======== Dataset excerpts
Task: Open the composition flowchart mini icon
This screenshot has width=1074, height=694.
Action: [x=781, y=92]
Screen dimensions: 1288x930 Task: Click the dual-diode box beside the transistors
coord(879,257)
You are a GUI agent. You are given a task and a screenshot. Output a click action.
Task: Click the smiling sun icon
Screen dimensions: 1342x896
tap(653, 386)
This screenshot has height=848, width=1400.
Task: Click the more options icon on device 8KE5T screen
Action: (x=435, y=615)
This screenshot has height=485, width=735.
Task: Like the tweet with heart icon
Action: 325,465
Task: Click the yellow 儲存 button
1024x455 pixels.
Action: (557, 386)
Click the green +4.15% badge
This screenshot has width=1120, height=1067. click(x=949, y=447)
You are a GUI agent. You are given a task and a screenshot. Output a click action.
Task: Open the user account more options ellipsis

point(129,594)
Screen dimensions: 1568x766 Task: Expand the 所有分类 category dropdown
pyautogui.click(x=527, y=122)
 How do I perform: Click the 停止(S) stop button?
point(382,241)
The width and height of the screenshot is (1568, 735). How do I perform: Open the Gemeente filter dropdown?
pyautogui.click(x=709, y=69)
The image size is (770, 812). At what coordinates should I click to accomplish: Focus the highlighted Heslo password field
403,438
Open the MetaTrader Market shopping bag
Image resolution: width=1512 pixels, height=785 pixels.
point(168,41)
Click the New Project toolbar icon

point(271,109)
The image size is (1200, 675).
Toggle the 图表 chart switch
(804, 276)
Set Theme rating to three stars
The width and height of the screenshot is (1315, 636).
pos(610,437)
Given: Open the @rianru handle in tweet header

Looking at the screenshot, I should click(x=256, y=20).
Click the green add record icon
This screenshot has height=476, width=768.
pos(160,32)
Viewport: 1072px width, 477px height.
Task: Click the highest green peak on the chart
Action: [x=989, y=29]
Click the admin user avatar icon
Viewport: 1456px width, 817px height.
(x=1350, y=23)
================
[Instructions to follow] Turn all the records above into a numbered list with one line per item, skipping the blank lines.

[Result]
1. Task: Open the composition flowchart mini icon
2. This screenshot has width=1074, height=694.
3. Action: [x=781, y=92]
4. Screen dimensions: 1288x930 Task: Click the dual-diode box beside the transistors
5. coord(879,257)
6. You are a GUI agent. You are given a task and a screenshot. Output a click action.
7. Task: Click the smiling sun icon
8. Screen dimensions: 1342x896
9. tap(653, 386)
10. This screenshot has height=848, width=1400.
11. Task: Click the more options icon on device 8KE5T screen
12. Action: (x=435, y=615)
13. This screenshot has height=485, width=735.
14. Task: Like the tweet with heart icon
15. Action: 325,465
16. Task: Click the yellow 儲存 button
17. 1024x455 pixels.
18. Action: (557, 386)
19. Click the green +4.15% badge
20. This screenshot has width=1120, height=1067. click(x=949, y=447)
21. You are a GUI agent. You are given a task and a screenshot. Output a click action.
22. Task: Open the user account more options ellipsis
23. point(129,594)
24. Screen dimensions: 1568x766 Task: Expand the 所有分类 category dropdown
25. pyautogui.click(x=527, y=122)
26.  How do I perform: Click the 停止(S) stop button?
27. point(382,241)
28. The width and height of the screenshot is (1568, 735). How do I perform: Open the Gemeente filter dropdown?
29. pyautogui.click(x=709, y=69)
30. The image size is (770, 812). At what coordinates should I click to accomplish: Focus the highlighted Heslo password field
31. 403,438
32. Open the MetaTrader Market shopping bag
33. Image resolution: width=1512 pixels, height=785 pixels.
34. point(168,41)
35. Click the New Project toolbar icon
36. point(271,109)
37. The image size is (1200, 675).
38. Toggle the 图表 chart switch
39. (804, 276)
40. Set Theme rating to three stars
41. The width and height of the screenshot is (1315, 636).
42. pos(610,437)
43. Given: Open the @rianru handle in tweet header
44. Looking at the screenshot, I should click(x=256, y=20).
45. Click the green add record icon
46. This screenshot has height=476, width=768.
47. pos(160,32)
48. Viewport: 1072px width, 477px height.
49. Task: Click the highest green peak on the chart
50. Action: [x=989, y=29]
51. Click the admin user avatar icon
52. Viewport: 1456px width, 817px height.
53. (x=1350, y=23)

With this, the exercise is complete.